Today I drove home from my daily obligations with a red balloon bumping back and forth across the ceiling over the back seat. It bounced and slid in and out of my field of vision in the rear view mirror, and as it waved at me from the back seat, I was transported outside myself.
Suddenly, it didn't matter whether or not I am gainfully employed or that I had a hectic day, or even that I am feeling inept lately in the big scheme of life. What mattered was that I successfully wend my way home to deliver the fragment of joy I had managed to capture in the back seat of my vehicle.
In a way, it felt strange to be alone in my car as an adult woman with a balloon in my midst. I keenly felt the lack of a little girl in the car-seat behind me. I had a fleeting thought about all the accidents that happen on all the roads when all the people are going to and from work. Having had a fatal accident occur near my home recently, it is forefront in my mind when driving. My mind's eye said that this balloon was somehow a safety shield against any catastrophe. Certainly, nothing bad could happen to one who is transporting something so precious to a child as a red balloon.

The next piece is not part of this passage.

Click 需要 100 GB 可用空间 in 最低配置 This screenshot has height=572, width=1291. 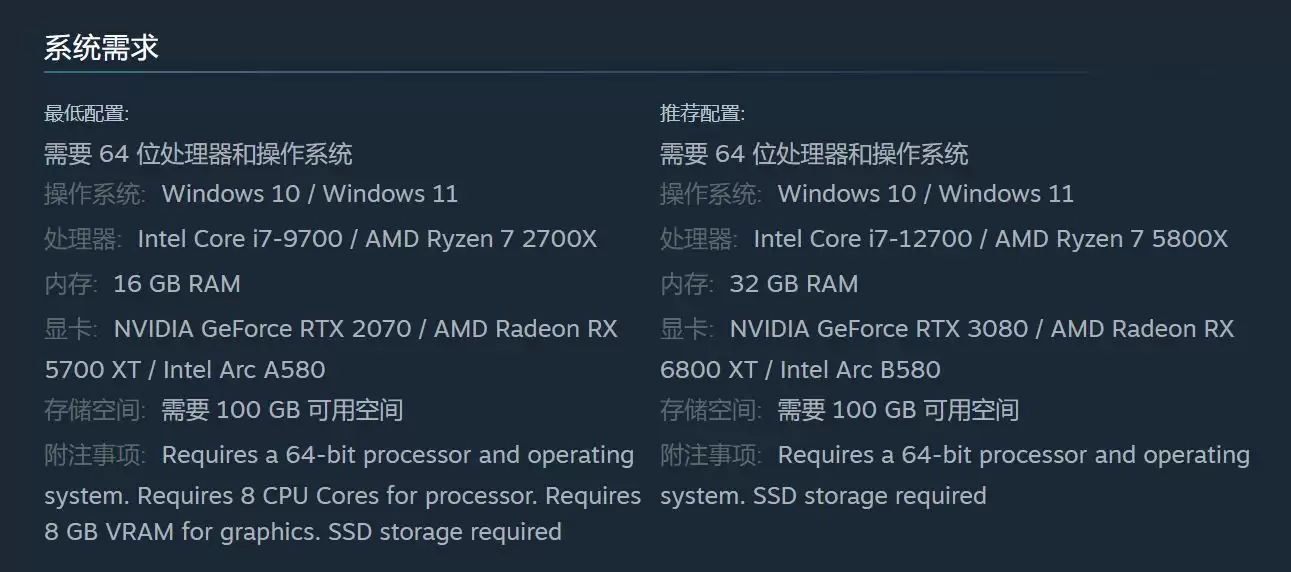(x=282, y=410)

This thought took me all the way back to balloons of yore, and I remembered, again, that the cares of "responsible adults" are hardly the ingredients for a slice of the most delicious pie of all. The pie of happiness, joy, laughter, and family. Having made my way home safely with red balloon following behind and found the first red tomato of the season greeting me from the garden, I am sharing a slice of that very pie this evening.